* WHAT YOU HAVE TO DO *
Go through the data below and retype all of it exactly.

* RECORDS SHOWN *
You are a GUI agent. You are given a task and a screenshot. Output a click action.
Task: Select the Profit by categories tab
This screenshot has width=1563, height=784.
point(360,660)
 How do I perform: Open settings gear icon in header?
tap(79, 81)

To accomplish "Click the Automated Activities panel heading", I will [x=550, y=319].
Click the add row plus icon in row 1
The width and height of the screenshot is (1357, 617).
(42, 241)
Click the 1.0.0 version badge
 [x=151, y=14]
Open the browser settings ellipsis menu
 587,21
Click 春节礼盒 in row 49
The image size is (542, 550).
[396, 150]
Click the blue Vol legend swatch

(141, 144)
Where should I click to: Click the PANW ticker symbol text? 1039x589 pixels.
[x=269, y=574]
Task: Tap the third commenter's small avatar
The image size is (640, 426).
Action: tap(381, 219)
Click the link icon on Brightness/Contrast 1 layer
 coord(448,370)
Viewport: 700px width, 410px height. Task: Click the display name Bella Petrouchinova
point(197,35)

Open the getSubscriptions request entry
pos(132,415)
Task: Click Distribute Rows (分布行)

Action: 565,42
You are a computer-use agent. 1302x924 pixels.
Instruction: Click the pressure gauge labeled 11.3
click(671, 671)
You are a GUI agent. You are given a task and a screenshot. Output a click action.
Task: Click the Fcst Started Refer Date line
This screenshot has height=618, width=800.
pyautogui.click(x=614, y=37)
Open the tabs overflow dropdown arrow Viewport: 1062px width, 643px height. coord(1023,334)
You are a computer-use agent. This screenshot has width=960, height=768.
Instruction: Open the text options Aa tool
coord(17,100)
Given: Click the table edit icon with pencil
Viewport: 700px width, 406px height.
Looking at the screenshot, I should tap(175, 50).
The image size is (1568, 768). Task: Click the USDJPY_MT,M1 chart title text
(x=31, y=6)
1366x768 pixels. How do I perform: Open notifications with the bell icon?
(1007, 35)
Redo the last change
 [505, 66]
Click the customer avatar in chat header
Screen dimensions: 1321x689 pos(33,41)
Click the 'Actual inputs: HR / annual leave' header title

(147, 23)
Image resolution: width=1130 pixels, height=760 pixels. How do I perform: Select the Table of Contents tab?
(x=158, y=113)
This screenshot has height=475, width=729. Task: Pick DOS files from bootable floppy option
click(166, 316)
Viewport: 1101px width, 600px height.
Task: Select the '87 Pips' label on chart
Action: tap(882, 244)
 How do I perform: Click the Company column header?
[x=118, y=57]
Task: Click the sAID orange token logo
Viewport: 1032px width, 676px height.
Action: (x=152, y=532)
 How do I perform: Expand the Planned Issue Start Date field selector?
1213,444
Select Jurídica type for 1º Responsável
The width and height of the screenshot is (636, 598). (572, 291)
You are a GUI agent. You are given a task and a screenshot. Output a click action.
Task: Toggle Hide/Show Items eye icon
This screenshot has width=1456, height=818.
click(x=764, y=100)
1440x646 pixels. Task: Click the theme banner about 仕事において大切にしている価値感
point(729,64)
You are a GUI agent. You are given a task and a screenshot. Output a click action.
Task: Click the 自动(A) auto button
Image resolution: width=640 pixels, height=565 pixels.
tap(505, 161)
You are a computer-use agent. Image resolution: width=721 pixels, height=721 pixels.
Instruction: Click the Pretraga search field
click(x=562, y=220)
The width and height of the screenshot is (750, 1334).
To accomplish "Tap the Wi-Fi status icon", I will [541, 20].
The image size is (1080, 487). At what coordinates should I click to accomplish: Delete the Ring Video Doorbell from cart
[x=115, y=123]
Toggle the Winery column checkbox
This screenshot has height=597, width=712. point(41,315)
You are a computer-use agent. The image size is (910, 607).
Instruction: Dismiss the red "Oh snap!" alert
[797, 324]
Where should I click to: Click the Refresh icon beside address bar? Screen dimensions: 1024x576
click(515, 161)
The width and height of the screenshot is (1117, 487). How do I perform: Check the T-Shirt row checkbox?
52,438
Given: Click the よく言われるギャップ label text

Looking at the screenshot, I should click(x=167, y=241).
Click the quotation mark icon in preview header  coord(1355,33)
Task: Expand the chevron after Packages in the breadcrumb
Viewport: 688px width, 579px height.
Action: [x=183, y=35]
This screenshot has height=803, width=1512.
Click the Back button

* ANSWER BOX *
You are a GUI agent. You are given a task and a screenshot. Output a click action.
Task: Select the Profit by categories tab
This screenshot has width=1563, height=784.
point(360,660)
 How do I perform: Open settings gear icon in header?
tap(79, 81)

To accomplish "Click the Automated Activities panel heading", I will [x=550, y=319].
Click the add row plus icon in row 1
The width and height of the screenshot is (1357, 617).
(42, 241)
Click the 1.0.0 version badge
 [x=151, y=14]
Open the browser settings ellipsis menu
 587,21
Click 春节礼盒 in row 49
The image size is (542, 550).
[396, 150]
Click the blue Vol legend swatch

(141, 144)
Where should I click to: Click the PANW ticker symbol text? 1039x589 pixels.
[x=269, y=574]
Task: Tap the third commenter's small avatar
The image size is (640, 426).
Action: tap(381, 219)
Click the link icon on Brightness/Contrast 1 layer
 coord(448,370)
Viewport: 700px width, 410px height. Task: Click the display name Bella Petrouchinova
point(197,35)

Open the getSubscriptions request entry
pos(132,415)
Task: Click Distribute Rows (分布行)

Action: 565,42
You are a computer-use agent. 1302x924 pixels.
Instruction: Click the pressure gauge labeled 11.3
click(671, 671)
You are a GUI agent. You are given a task and a screenshot. Output a click action.
Task: Click the Fcst Started Refer Date line
This screenshot has height=618, width=800.
pyautogui.click(x=614, y=37)
Open the tabs overflow dropdown arrow Viewport: 1062px width, 643px height. coord(1023,334)
You are a computer-use agent. This screenshot has width=960, height=768.
Instruction: Open the text options Aa tool
coord(17,100)
Given: Click the table edit icon with pencil
Viewport: 700px width, 406px height.
Looking at the screenshot, I should tap(175, 50).
The image size is (1568, 768). Task: Click the USDJPY_MT,M1 chart title text
(x=31, y=6)
1366x768 pixels. How do I perform: Open notifications with the bell icon?
(1007, 35)
Redo the last change
 [505, 66]
Click the customer avatar in chat header
Screen dimensions: 1321x689 pos(33,41)
Click the 'Actual inputs: HR / annual leave' header title

(147, 23)
Image resolution: width=1130 pixels, height=760 pixels. How do I perform: Select the Table of Contents tab?
(x=158, y=113)
This screenshot has height=475, width=729. Task: Pick DOS files from bootable floppy option
click(166, 316)
Viewport: 1101px width, 600px height.
Task: Select the '87 Pips' label on chart
Action: tap(882, 244)
 How do I perform: Click the Company column header?
[x=118, y=57]
Task: Click the sAID orange token logo
Viewport: 1032px width, 676px height.
Action: (x=152, y=532)
 How do I perform: Expand the Planned Issue Start Date field selector?
1213,444
Select Jurídica type for 1º Responsável
The width and height of the screenshot is (636, 598). (572, 291)
You are a GUI agent. You are given a task and a screenshot. Output a click action.
Task: Toggle Hide/Show Items eye icon
This screenshot has width=1456, height=818.
click(x=764, y=100)
1440x646 pixels. Task: Click the theme banner about 仕事において大切にしている価値感
point(729,64)
You are a GUI agent. You are given a task and a screenshot. Output a click action.
Task: Click the 自动(A) auto button
Image resolution: width=640 pixels, height=565 pixels.
tap(505, 161)
You are a computer-use agent. Image resolution: width=721 pixels, height=721 pixels.
Instruction: Click the Pretraga search field
click(x=562, y=220)
The width and height of the screenshot is (750, 1334).
To accomplish "Tap the Wi-Fi status icon", I will [541, 20].
The image size is (1080, 487). At what coordinates should I click to accomplish: Delete the Ring Video Doorbell from cart
[x=115, y=123]
Toggle the Winery column checkbox
This screenshot has height=597, width=712. point(41,315)
You are a computer-use agent. The image size is (910, 607).
Instruction: Dismiss the red "Oh snap!" alert
[797, 324]
Where should I click to: Click the Refresh icon beside address bar? Screen dimensions: 1024x576
click(515, 161)
The width and height of the screenshot is (1117, 487). How do I perform: Check the T-Shirt row checkbox?
52,438
Given: Click the よく言われるギャップ label text

Looking at the screenshot, I should click(x=167, y=241).
Click the quotation mark icon in preview header  coord(1355,33)
Task: Expand the chevron after Packages in the breadcrumb
Viewport: 688px width, 579px height.
Action: [x=183, y=35]
This screenshot has height=803, width=1512.
Click the Back button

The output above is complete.